#### Gösterilen metin:
•••••
Ramazan Bayramında Beslenme | Diyetisyen Tavsiyesi

Oruç sürecinde açlık süresinin uzun olması, yeme düzeninin değişmesi, öğün sayısının ve sıklığının azalması vücuda yeterli enerji alınamadığı sinyalini vererek enerji tasarrufu yapmak amacıyla metabolizma hızını yavaşlatır ve bu nedenle kişiler oruç sonrası daha hızlı kilo almaya müsait olmaktadır. Bu nedenle Ramazan Orucundan sonra kilo almamak için bayramdaki beslenmeye dikkat edilmesi, bayramı her istediğimizi yeme süreci olarak değil uyum süreci olarak değerlendirmemiz gerekir. Sahur ve iftar olmak üzere yapılan iki-üç öğünlük beslenme düzenini bayram itibari ile az ve sık yeme düzenine çevirerek yavaşlayan metabolizmayı hızlandırmamız mümkündür.

Bayram sabahı hafif bir kahvaltı ile güne başlamak en doğru tercihtir. Hafif bir kahvaltı gün içerisinde hazımsızlık, gaz, şişkinlik gibi rahatsızlıkları yaşamanın önüne geçecektir. Kahvaltıda yağlı salam, sosis, sucuk, börek, poğaca gibi basit karbonhidrat seçenekleri proteinden zengin yumurta, peynir; lif yönünden zengin bol yeşillik, tam buğday ekmeği gibi metabolizma ve sindirim sistemini düzenleyici seçimler yapılmalıdır. Ayrıca iyi çiğneyerek midenin yükü hafifletilmelidir.

Bu bayram ziyaretler gerçekleştiremeyecek, şeker, çikolata, tatlı gibi ikramlar alamayacak olsakta alışkanlıklar gereği geleneksel hazırlıklar tamamlanıp tatlılar hazırlanmış olabilir. Bu besinlerin tüketiminden mümkün olduğunca uzak durmalıdır. Bayram tatlısı olarak şerbetli tatlılar yerine sütlü veya meyveli tatlılar tercih edilmelidir.
•••••
#### Yapılacak iş:
Bayram beslenmesi metninin "Bayram sabahı hafif" ile başlayıp "midenin yükü hafifletilmelidir." ile biten kısmını, "tam buğday ekmeği" yerine "çavdar ekmeği" koyarak yeniden yazın.
•••••
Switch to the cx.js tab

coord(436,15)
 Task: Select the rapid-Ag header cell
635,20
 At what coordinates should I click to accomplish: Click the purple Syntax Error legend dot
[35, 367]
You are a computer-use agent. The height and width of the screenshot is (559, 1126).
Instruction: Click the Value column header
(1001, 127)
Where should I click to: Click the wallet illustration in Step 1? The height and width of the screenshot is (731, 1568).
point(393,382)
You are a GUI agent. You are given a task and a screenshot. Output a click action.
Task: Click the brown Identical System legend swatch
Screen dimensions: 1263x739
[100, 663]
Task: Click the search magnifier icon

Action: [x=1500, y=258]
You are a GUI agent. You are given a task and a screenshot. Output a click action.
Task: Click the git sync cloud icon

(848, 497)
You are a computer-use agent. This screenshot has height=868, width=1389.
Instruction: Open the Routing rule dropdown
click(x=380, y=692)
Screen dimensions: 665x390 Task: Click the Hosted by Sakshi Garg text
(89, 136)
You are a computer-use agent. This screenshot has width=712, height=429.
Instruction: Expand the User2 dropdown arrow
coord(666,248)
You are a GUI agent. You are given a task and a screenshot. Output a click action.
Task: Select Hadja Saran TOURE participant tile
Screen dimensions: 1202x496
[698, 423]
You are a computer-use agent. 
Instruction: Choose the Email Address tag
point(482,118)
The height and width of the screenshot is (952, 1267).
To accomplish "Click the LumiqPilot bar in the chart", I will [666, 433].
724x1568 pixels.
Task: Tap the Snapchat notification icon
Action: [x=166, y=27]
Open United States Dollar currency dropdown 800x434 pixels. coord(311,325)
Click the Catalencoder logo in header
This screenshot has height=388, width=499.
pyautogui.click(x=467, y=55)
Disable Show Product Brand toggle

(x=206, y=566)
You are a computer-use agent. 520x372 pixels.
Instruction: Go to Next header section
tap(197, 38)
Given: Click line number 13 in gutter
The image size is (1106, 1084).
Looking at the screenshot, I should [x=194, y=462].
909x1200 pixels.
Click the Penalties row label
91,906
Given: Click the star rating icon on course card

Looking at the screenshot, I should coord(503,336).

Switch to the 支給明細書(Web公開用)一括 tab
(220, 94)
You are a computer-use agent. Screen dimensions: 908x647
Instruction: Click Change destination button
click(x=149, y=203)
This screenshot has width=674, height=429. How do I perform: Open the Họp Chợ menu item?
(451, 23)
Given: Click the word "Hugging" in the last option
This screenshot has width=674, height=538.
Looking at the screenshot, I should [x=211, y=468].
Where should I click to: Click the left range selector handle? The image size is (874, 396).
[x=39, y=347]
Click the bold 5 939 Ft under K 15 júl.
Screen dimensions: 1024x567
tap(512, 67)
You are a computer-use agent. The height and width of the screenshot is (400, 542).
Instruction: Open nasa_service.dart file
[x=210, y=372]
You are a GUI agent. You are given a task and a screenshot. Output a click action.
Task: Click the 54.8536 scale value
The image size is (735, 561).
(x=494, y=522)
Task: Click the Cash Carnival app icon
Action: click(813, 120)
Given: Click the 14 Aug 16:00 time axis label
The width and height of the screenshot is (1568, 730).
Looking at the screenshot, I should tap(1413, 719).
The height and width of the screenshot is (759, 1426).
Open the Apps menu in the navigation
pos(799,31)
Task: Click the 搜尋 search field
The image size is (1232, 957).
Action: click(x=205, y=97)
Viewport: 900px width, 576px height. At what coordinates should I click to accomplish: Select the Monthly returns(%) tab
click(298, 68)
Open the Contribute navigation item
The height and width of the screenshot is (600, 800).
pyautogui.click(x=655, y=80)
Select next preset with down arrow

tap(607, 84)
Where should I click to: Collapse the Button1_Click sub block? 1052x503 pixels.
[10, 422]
•••••
#### Beklenen yanıt:
Bayram sabahı hafif bir kahvaltı ile güne başlamak en doğru tercihtir. Hafif bir kahvaltı gün içerisinde hazımsızlık, gaz, şişkinlik gibi rahatsızlıkları yaşamanın önüne geçecektir. Kahvaltıda yağlı salam, sosis, sucuk, börek, poğaca gibi basit karbonhidrat seçenekleri proteinden zengin yumurta, peynir; lif yönünden zengin bol yeşillik, çavdar ekmeği gibi metabolizma ve sindirim sistemini düzenleyici seçimler yapılmalıdır. Ayrıca iyi çiğneyerek midenin yükü hafifletilmelidir.